Brazilian Journal of Psychiatry
- Discipline: Psychiatry
- Language: English
- Edited by: Andre Brunoni, Antonio Egidio Nardi

Publication details
- Former names: Revista ABP, Revista Brasileira de Psiquiatria
- History: 1979-present
- Publisher: Brazilian Association of Psychiatry (Brazil)
- Frequency: Bimonthly
- Open access: Yes
- Impact factor: 5.5 (2022)

Standard abbreviations
- ISO 4: Braz. J. Psychiatry

Indexing
- ISSN: 1516-4446 (print) 1809-452X (web)
- OCLC no.: 423498839

Links
- Journal homepage; Online archive;

= Brazilian Journal of Psychiatry =

The Brazilian Journal of Psychiatry (BJP) is the official journal of the Associação Brasileira de Psiquiatria (ABP - Brazilian Association of Psychiatry). It was formerly titled Revista ABP and Revista Brasileira de Psiquiatria, and was originally a quarterly publication; in 2019, it transitioned to an English-language name and six yearly volumes.
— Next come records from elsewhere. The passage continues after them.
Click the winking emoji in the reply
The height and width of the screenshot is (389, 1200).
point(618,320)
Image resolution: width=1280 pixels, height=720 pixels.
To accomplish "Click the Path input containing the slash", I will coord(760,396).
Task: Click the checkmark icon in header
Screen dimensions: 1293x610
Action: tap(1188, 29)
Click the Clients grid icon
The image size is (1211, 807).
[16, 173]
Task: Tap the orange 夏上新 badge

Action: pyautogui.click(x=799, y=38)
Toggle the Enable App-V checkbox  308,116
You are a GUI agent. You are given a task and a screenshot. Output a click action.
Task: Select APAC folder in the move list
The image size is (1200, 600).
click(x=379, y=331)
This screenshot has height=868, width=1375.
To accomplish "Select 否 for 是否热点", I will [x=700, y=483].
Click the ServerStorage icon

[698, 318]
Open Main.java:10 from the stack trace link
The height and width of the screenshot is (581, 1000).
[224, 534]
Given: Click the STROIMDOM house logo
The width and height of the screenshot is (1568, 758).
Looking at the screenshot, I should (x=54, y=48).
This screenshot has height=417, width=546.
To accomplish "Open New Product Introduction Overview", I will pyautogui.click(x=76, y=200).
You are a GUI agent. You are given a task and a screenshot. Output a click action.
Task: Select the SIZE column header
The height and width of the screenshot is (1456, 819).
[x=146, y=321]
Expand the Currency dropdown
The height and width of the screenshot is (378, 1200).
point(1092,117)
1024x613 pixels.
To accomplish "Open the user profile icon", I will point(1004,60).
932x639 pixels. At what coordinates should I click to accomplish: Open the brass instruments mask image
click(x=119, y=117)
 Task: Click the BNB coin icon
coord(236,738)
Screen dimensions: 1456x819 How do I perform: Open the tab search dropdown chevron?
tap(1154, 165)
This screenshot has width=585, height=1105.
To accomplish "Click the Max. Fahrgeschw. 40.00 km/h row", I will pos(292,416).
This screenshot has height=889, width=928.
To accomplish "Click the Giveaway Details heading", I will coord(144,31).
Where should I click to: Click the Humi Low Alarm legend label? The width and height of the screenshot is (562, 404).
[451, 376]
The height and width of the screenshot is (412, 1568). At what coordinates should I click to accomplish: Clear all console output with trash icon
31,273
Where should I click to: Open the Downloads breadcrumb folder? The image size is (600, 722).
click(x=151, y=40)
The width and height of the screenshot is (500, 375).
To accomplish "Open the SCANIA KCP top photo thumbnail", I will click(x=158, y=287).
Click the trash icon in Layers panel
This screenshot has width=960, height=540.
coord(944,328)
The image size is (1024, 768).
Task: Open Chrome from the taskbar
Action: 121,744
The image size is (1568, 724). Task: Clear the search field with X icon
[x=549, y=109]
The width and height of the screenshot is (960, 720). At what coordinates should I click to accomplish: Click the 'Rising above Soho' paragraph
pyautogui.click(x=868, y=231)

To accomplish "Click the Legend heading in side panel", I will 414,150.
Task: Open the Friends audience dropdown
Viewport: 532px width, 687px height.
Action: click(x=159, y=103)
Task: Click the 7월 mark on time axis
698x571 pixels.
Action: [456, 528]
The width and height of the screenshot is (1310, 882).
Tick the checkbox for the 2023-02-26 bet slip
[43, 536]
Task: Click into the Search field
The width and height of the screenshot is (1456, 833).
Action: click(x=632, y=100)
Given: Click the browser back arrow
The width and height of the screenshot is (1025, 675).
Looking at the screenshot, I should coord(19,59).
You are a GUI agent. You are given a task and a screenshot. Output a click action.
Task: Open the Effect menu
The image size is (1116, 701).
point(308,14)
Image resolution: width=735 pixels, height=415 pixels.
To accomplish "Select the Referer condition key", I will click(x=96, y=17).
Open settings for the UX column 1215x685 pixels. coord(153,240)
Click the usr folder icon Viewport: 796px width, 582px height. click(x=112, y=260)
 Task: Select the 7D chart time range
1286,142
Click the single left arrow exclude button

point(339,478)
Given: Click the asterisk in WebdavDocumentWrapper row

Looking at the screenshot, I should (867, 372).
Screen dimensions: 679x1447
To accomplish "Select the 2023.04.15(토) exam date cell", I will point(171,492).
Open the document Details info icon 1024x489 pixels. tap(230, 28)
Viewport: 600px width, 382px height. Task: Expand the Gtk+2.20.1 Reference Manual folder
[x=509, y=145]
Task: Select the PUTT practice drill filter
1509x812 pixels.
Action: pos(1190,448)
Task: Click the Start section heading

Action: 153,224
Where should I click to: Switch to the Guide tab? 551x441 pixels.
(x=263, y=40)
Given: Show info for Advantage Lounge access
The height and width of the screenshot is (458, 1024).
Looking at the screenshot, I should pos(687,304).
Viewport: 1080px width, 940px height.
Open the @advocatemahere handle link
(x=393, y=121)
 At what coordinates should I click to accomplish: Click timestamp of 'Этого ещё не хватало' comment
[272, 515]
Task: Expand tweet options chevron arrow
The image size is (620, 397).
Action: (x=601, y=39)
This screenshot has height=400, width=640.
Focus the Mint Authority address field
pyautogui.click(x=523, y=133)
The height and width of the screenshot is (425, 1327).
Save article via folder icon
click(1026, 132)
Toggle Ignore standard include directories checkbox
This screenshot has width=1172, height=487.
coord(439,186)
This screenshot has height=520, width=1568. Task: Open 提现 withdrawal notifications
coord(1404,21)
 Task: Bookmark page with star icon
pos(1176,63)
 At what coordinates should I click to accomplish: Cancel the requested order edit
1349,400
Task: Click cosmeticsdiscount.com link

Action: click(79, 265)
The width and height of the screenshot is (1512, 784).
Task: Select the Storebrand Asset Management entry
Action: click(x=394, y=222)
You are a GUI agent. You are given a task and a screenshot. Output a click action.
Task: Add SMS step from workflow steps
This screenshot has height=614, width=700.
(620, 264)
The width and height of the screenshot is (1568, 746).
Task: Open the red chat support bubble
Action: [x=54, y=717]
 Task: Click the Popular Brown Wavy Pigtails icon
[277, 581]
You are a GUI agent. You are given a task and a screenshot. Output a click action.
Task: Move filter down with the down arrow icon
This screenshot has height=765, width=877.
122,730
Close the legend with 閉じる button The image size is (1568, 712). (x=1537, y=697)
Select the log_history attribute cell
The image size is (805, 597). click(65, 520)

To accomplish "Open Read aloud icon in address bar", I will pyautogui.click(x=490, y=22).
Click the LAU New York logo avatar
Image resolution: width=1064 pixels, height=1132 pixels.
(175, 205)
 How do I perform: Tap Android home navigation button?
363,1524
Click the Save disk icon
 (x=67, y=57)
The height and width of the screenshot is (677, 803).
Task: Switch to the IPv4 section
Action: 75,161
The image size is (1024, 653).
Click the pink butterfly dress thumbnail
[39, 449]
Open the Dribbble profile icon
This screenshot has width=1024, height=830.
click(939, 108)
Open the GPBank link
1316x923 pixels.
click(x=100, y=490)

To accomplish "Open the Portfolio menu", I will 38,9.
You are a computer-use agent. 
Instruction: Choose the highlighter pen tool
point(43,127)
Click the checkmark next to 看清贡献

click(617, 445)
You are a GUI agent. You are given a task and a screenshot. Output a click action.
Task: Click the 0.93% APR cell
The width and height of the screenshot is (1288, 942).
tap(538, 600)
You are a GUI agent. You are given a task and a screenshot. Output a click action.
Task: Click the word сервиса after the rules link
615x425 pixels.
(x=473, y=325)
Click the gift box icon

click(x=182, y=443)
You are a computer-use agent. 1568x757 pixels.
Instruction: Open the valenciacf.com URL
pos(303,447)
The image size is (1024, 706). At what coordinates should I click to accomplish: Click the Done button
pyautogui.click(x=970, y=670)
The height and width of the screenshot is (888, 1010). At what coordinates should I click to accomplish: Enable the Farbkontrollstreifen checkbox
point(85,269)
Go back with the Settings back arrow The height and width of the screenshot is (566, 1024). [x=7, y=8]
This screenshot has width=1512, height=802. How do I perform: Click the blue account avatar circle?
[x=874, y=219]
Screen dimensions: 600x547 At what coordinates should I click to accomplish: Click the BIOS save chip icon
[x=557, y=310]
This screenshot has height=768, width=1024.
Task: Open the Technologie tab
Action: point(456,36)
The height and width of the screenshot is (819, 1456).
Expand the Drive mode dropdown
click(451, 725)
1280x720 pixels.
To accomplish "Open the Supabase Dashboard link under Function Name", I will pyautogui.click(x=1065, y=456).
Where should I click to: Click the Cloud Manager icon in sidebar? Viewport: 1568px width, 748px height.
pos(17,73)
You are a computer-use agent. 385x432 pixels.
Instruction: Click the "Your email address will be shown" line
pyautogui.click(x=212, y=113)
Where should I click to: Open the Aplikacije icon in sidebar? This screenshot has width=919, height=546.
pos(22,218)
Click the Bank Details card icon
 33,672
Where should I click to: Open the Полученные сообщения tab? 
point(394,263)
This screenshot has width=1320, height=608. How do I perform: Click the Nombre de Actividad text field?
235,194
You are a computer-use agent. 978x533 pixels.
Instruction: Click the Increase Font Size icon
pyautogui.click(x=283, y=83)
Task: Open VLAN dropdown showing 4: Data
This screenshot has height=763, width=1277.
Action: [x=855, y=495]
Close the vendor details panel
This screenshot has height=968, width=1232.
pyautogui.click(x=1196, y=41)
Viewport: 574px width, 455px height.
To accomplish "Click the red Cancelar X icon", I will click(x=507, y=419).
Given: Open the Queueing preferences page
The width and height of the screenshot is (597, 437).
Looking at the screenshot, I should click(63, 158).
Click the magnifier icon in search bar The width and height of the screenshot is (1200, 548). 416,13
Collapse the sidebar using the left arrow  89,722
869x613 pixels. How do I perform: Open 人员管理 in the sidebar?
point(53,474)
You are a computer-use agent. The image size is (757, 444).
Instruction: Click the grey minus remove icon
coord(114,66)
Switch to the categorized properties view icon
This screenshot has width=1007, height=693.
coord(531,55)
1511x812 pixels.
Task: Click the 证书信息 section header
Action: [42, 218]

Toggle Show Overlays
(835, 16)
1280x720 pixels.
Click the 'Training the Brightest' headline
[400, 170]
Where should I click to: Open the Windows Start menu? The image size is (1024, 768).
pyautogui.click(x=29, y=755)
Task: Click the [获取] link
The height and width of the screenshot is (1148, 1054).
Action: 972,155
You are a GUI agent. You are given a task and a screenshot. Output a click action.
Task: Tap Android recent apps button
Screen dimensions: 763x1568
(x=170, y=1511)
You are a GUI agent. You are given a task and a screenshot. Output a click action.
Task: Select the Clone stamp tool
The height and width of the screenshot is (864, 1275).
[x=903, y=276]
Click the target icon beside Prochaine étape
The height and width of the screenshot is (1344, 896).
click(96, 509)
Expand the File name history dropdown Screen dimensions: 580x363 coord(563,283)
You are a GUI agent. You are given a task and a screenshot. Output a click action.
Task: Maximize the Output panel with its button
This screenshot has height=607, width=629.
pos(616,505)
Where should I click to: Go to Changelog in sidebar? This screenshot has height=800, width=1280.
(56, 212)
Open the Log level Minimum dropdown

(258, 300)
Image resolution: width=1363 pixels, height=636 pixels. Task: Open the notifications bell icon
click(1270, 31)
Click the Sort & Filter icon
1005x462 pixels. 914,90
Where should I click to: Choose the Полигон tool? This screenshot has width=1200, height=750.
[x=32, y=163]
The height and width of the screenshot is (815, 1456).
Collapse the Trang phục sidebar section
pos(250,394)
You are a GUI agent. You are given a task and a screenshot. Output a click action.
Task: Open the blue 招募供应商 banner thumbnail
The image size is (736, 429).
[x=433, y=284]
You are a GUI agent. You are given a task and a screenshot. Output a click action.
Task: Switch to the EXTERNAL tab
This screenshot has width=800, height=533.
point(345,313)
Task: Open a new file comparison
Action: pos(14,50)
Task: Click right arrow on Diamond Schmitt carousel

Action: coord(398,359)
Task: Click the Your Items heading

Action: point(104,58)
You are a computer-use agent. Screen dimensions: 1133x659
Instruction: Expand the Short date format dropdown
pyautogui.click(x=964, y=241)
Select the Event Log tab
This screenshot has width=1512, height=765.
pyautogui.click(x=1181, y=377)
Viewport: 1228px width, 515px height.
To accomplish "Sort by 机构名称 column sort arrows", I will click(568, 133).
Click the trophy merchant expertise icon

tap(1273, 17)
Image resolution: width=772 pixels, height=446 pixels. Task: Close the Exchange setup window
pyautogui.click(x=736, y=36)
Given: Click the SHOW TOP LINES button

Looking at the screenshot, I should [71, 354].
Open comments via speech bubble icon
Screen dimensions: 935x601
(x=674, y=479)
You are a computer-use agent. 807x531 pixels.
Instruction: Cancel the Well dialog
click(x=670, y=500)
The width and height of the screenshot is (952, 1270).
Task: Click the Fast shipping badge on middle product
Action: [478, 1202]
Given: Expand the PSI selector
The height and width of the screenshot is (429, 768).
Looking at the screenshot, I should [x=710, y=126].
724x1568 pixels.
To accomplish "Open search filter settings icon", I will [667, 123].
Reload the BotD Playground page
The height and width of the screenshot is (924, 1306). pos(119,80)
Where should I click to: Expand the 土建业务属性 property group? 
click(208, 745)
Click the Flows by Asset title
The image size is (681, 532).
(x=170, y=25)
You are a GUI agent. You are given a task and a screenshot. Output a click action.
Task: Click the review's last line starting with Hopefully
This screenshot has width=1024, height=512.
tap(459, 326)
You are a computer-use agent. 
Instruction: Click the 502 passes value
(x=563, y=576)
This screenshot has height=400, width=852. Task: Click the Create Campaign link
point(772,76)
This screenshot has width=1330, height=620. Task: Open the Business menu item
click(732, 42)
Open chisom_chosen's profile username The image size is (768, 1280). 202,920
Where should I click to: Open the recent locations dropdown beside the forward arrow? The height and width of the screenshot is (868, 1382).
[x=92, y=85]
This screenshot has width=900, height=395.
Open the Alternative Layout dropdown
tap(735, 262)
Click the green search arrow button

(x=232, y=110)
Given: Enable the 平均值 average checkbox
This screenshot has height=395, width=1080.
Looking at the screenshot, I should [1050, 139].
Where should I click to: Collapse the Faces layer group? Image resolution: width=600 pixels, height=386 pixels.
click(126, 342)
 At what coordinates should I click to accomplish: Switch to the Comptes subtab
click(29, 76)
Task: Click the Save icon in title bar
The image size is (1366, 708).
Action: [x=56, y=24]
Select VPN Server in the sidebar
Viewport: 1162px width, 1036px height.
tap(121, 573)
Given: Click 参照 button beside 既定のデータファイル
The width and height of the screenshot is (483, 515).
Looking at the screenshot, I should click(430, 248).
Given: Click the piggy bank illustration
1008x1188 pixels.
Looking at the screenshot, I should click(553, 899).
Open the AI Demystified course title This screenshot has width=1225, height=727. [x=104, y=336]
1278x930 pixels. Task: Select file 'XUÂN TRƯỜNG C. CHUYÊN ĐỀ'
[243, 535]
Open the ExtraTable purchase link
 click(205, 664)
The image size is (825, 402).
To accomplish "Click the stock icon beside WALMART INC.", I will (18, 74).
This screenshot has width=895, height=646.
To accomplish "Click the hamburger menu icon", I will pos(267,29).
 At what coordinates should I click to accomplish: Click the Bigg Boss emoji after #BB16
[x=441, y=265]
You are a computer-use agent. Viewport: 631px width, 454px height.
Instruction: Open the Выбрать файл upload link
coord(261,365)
Its purpose is to publish original works from all areas of psychiatry, focusing on public health, clinical epidemiology, basic sciences, and mental health problems. The journal also publishes two annual supplements, focusing mainly on clinical updates.

BJP is a fully OA journal, publishing under the CC BY-SA license, and levies no article processing charges.